Non meritiamo di essere sedotte ed abbandonate, a noi stesse poi, e non c'è fine peggiore. Perché perdiamo la fiducia, e l'amore. E senza amore perdiamo tutto. Ci ritroviamo ad esistere, non viviamo più.
Non vogliamo essere distrutte dalla vostra paura.
Perché l'amore rende forti, rende invincibili. E voi, con il terrore che vi portate addosso, non siete nulla. E dato il vostro ego smisurato, e il vostro egoismo, annullate anche noi, "o tutti o nessuno".
"Belle stronze". Non lo siamo, lo diventiamo a causa vostra, delle vostre bugie, delle vostre frasi non pronunciate, dei vostri chiarimenti incomprensibili. E nel trasformarci, si crea una forza nuova, e terribile: la vendetta. Diventiamo acide, intrattabili, impossibili, irraggiungibili. Non perché lo siamo, nemmeno perché ci crediamo tali, semplicemente per non essere distrutte, un'altra volta, e ancora.

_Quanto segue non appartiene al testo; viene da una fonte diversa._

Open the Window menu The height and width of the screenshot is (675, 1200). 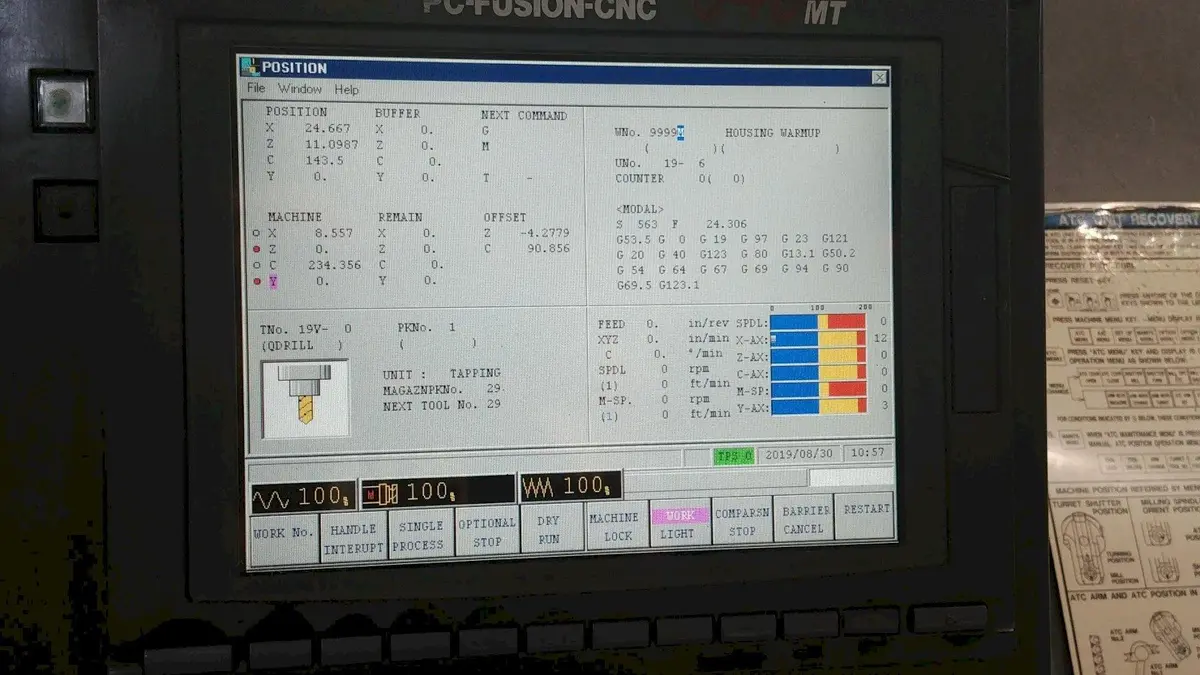[x=299, y=90]
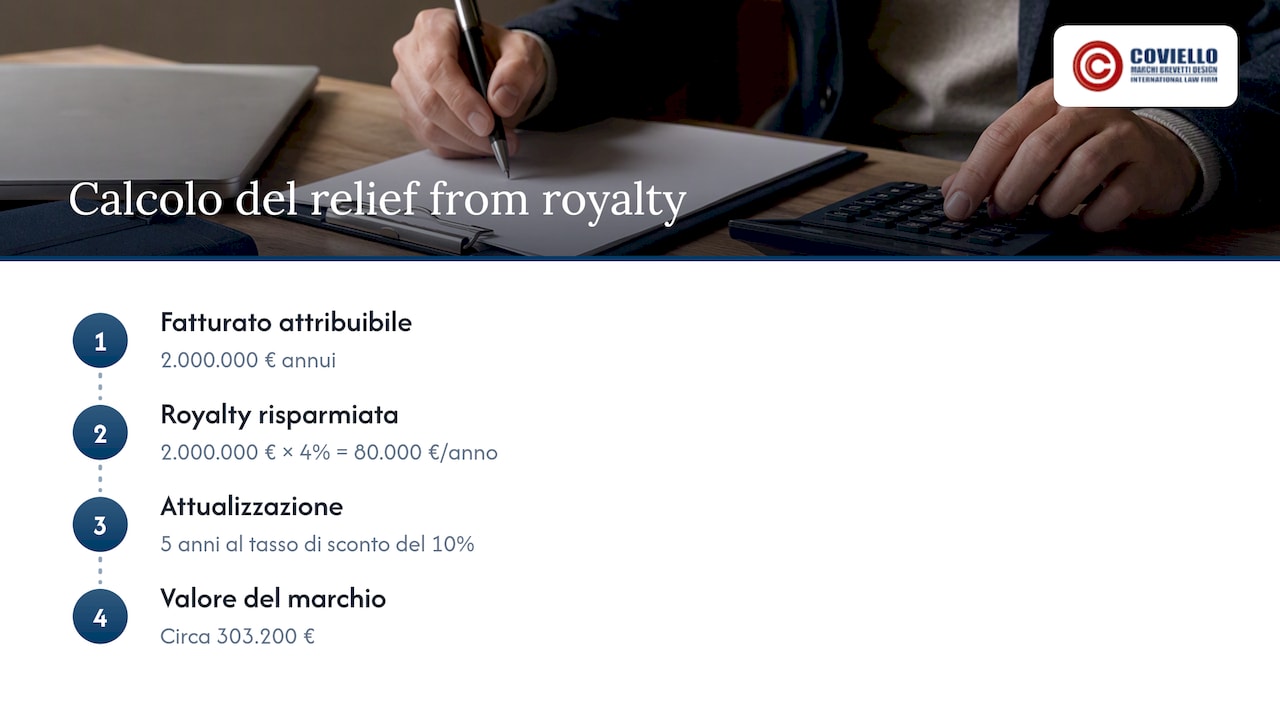Screen dimensions: 1280x720
Task: Click the Coviello law firm logo
Action: 1145,66
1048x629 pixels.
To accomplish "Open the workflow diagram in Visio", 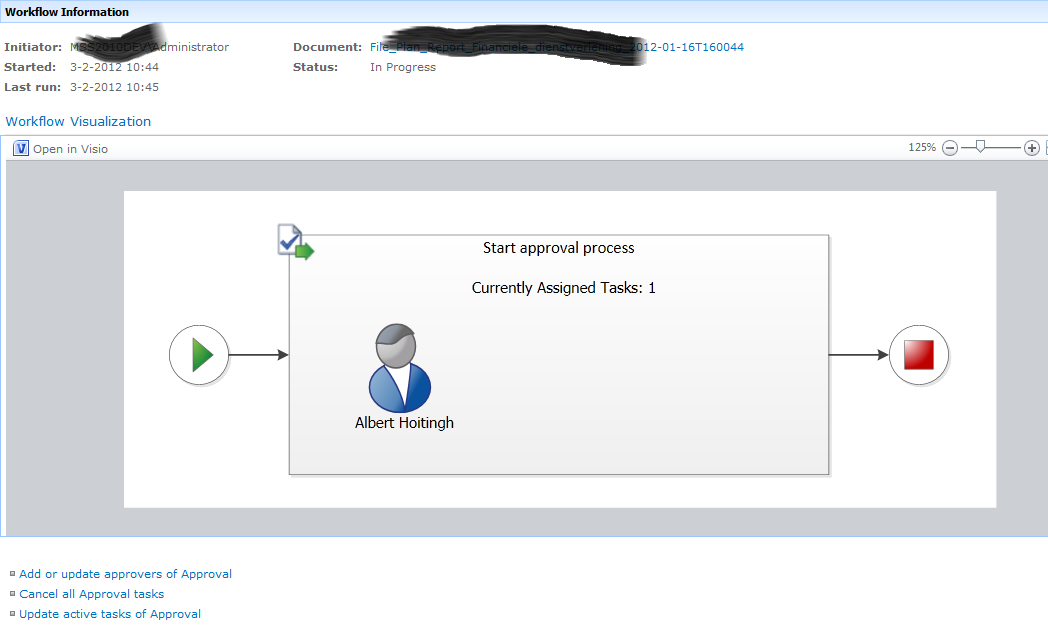I will pos(70,149).
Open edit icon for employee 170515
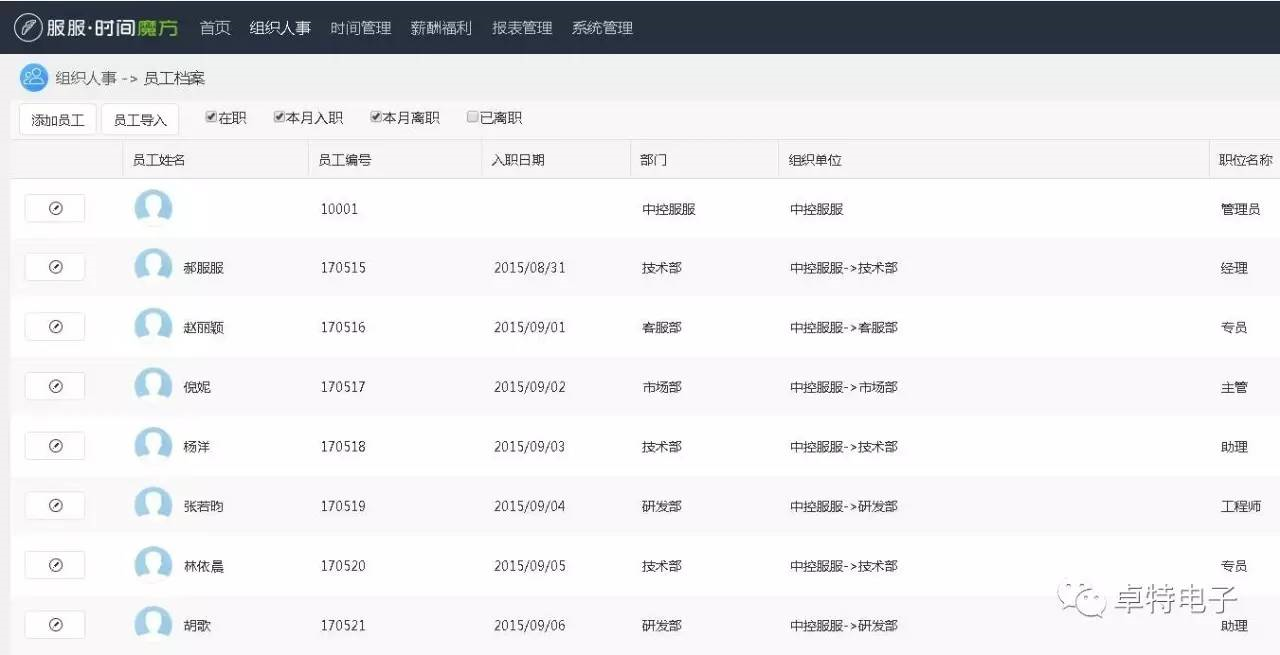Image resolution: width=1280 pixels, height=655 pixels. [55, 267]
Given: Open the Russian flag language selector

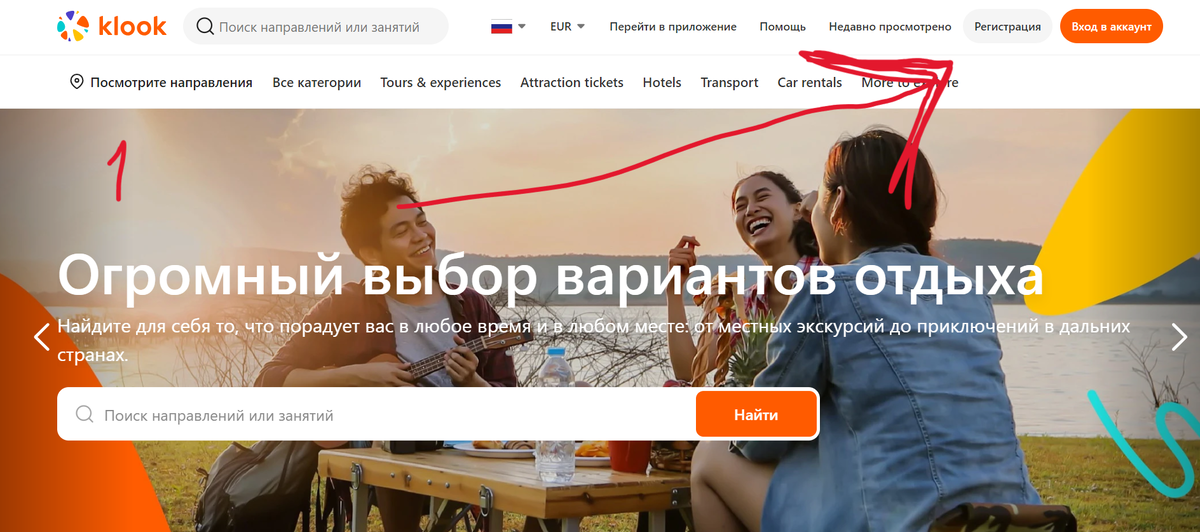Looking at the screenshot, I should 508,27.
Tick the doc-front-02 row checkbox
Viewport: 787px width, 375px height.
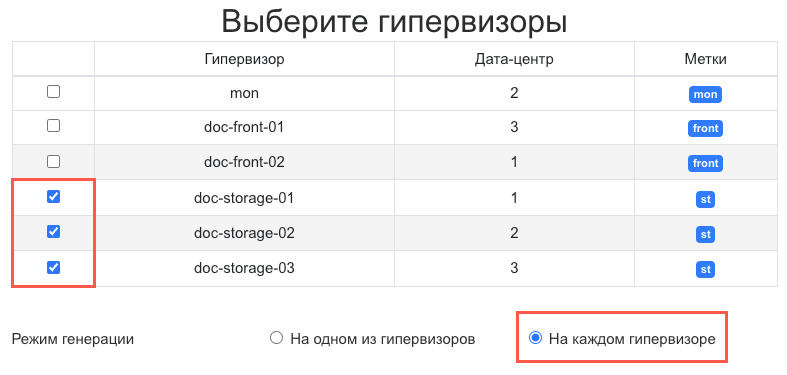coord(53,161)
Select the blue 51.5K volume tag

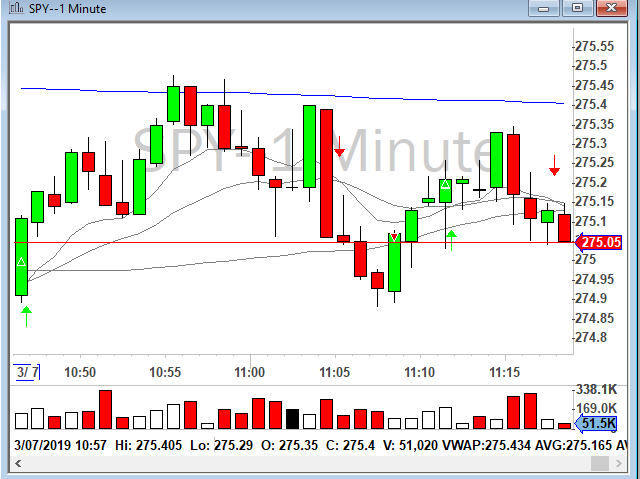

Non chiediamo tanto: un bacio inaspettato, una parola dolce la sera, un mare di risate, il sorriso stampato sul volto come se fosse l'alba più bella della nostra vita, e la certezza di non essere gettate via così, all'improvviso, senza motivo.
Non vogliamo il 'per sempre'. Fino a che. Fino a che non ci uccideremo, fino a che ci romperemo i co****ni, fino a che tu brucerai tutti i miei libri ed io ti strapperò l'abbonamento allo stadio.
Fino a che, dopo tutto, nonostante tutto, non ci stancheremo mai, pur odiandoci fino alla morte, di fare l'amore.